If it is the former, why would anyone in any other party feel obliged to further SF’s perfectly respectable object of increasing power and breadth of its mandate?
It also makes a fatal category error by treating the security forces in the same terms as organisations which (according to Lost Lives) between them were responsible for 87% of all deaths.
According to this narrative, the cops were just as bad as the guys who racked up all but thirteen percent of the total number of deaths.
To buy this you need to forget the numbers, and the fact that most cops where involved in trying to lock up killers and their accomplices on both sides.
The public record is remarkably devoid of specific information on this aspect of the Troubles.
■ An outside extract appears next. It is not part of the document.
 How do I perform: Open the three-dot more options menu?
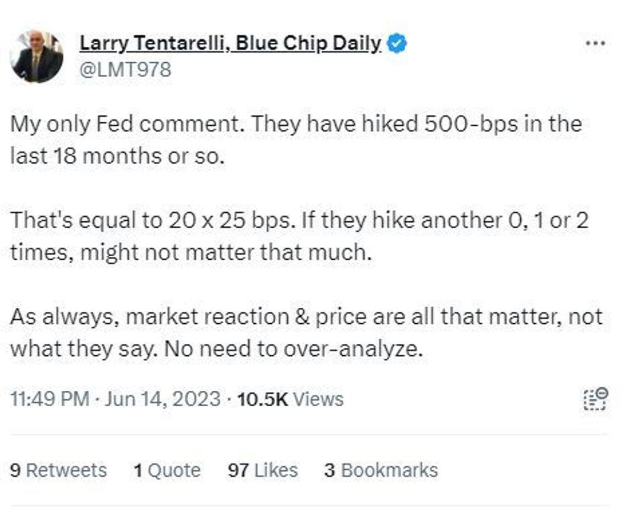point(596,43)
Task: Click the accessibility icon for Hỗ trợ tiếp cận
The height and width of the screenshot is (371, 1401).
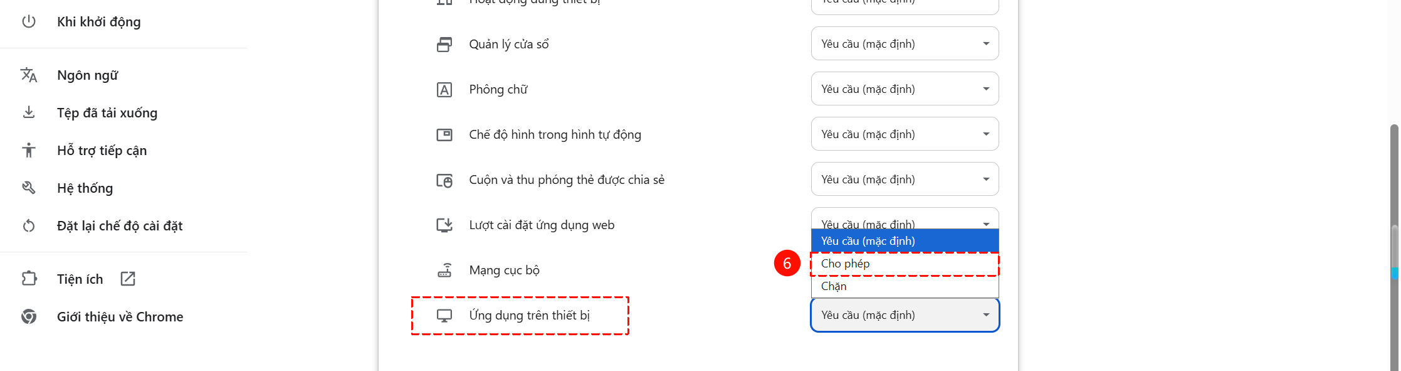Action: 29,151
For instance, how many lives did the old RUC save by securing the conviction of mass murderers like Lenny Murphy?
There’s not a mention even in Lost Lives of John Fitzsimmons, the Detective Inspector who led the Murder Squad in a case which eventually brought that particular mad killing spree to an end.
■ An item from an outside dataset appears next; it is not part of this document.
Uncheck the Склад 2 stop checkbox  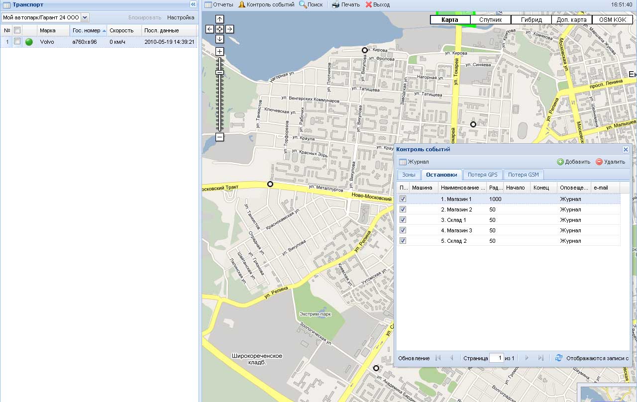tap(403, 241)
It’s not difficult to see why mainstream unionists (and a fair few middle class Catholics) will never go for this project at least by the terms in which it is currently being offered.
Hi Mick,
‘Is this is a party initiative aimed at a better understanding of Protestant voters so that Sinn Fein can better represent them?” Or is it a genuine initiative aimed at helping all of us confront our bloody past?’Given Declan Kearney’s public offerings to date this appears much too benign even atruistic. Unionists harbour perfectly rational suspicions of a strategic design in Sinn Fein intentions. The critique of Mike Nesbitt’s performance misses the outcome of the exchange. Declan’s demeanour betrayed a scripted and over engineered response to the most elementary questioning. The party chairman arouses rather than allays.’If it is the former, why would anyone in any other party feel obliged to further SF’s perfectly respectable object of increasing power and breadth of its mandate?’The respectability wanes when the dead are dug up and employed for the purposes of electoral expansionism. It is somewhat instructive as to the authenticity of the reconciliation that Sinn Fein claim to seek, that having reignited the reconciliation debate and encouraged Republicans to say sorry, it’s originator proves so reticent in uttering the word himself . Many Unionists will conclude that while Sinn Fein has put it’s murderous past behind it is with mendacity here in N.Ireland that it now strives to make a greater impact in the political life of the Republic. That appears to be the real target audience here but it requires Unionist manequins to act as window dressing in it’s southern election offices. Nesbitt can hardly be criticised for not making like a moth to a Sinn Fein light.